EXTRACTO DEL DOCUMENTO:
Así que socavar la primacía del examen en las culturas docentes y discentes y recrear los espacios escolares como nuevas ágoras participativas con contornos verdaderamente educativos (más allá de lo instructivo), son los retos que tienen ante sí nuestros sistemas educativos en los próximos años. Unos desafíos que, al menos en España, coincidirán en esta década con el mayor recambio generacional que la profesión docente haya tenido desde los años ochenta del siglo pasado, los de la universalización de la escolarización en nuestro país.
Una demografía menguante podría ser la mejor ocasión para revisar la centralidad que los viejos sistemas de evaluación han tenido en nuestro sistema educativo. Porque, aunque de forma no siempre explícita, sus funciones principales eran antaño la selección y clasificación de quienes debían alcanzar la formación superior. Sin embargo, hoy el reto no es seleccionar a pocos para formarlos mucho, sino mantener a todos y formarlos mucho mejor. Y, para eso, la vieja evaluación de los exámenes, los suspensos, las recuperaciones y las repeticiones es absolutamente disfuncional.

EXTRACTOS DE DATOS:
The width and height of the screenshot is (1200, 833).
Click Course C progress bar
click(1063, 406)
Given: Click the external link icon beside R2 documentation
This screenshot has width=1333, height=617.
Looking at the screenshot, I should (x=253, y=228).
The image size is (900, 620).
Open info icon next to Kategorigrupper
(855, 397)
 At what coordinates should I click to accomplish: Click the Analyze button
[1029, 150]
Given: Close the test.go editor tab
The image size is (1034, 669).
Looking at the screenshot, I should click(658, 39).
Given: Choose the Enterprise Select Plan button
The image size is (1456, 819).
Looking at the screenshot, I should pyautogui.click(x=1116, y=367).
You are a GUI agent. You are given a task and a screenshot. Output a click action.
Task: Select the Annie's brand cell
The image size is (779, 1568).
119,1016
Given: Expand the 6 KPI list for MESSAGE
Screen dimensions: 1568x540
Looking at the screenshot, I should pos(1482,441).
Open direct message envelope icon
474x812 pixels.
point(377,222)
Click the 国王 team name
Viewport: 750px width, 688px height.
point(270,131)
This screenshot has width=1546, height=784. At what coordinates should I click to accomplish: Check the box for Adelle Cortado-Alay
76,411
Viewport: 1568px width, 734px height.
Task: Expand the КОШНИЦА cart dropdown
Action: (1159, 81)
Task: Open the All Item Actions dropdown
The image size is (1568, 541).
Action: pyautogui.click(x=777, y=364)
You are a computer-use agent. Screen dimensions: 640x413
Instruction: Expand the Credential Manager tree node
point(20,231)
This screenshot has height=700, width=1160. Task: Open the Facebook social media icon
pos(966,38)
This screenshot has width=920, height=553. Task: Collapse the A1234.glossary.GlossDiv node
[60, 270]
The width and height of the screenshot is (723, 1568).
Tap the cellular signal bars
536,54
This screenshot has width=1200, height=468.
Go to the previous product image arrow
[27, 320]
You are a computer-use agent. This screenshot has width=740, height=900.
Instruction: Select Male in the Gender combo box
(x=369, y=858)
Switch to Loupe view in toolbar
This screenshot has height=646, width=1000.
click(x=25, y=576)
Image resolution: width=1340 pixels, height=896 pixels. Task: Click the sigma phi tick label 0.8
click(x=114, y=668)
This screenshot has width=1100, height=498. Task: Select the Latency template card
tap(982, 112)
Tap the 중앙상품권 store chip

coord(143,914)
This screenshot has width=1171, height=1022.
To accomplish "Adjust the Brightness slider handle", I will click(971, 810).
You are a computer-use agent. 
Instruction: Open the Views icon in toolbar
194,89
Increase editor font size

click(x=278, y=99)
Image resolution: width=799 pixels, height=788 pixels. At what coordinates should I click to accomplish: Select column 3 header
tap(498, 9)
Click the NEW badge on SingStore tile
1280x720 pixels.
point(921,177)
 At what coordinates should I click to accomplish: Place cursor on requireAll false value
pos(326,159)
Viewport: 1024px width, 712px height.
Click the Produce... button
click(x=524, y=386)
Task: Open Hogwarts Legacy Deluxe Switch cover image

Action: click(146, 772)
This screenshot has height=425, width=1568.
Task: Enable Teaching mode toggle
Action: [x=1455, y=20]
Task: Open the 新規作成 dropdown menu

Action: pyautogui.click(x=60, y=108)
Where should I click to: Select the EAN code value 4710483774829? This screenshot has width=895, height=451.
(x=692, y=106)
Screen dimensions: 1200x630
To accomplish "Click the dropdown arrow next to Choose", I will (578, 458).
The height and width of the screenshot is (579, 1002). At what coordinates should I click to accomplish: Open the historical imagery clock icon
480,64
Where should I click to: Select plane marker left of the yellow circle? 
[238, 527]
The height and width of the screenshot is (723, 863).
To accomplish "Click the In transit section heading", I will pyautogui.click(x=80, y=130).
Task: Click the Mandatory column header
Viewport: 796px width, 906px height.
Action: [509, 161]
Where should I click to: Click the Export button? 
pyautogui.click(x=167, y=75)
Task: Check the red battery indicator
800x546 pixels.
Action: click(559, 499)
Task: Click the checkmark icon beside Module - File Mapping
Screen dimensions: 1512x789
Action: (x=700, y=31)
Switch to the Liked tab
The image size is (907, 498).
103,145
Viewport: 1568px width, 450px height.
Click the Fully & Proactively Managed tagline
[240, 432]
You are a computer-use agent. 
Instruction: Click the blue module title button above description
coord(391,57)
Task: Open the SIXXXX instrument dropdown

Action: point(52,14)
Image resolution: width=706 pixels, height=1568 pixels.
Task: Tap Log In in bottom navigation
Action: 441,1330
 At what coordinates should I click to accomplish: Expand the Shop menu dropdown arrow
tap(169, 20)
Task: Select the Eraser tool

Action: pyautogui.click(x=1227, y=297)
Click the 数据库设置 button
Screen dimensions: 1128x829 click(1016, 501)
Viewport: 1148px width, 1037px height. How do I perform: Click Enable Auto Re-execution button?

INSTRUCCIONES DE LA TAREA: Copie de forma íntegra y sin ninguna modificación el texto sobre la primacía del examen en el sistema educativo. El material no interviene en modo alguno en lo que aquí se solicita.

ESPACIO DE RESPUESTA:
Así que socavar la primacía del examen en las culturas docentes y discentes y recrear los espacios escolares como nuevas ágoras participativas con contornos verdaderamente educativos (más allá de lo instructivo), son los retos que tienen ante sí nuestros sistemas educativos en los próximos años. Unos desafíos que, al menos en España, coincidirán en esta década con el mayor recambio generacional que la profesión docente haya tenido desde los años ochenta del siglo pasado, los de la universalización de la escolarización en nuestro país.
Una demografía menguante podría ser la mejor ocasión para revisar la centralidad que los viejos sistemas de evaluación han tenido en nuestro sistema educativo. Porque, aunque de forma no siempre explícita, sus funciones principales eran antaño la selección y clasificación de quienes debían alcanzar la formación superior. Sin embargo, hoy el reto no es seleccionar a pocos para formarlos mucho, sino mantener a todos y formarlos mucho mejor. Y, para eso, la vieja evaluación de los exámenes, los suspensos, las recuperaciones y las repeticiones es absolutamente disfuncional.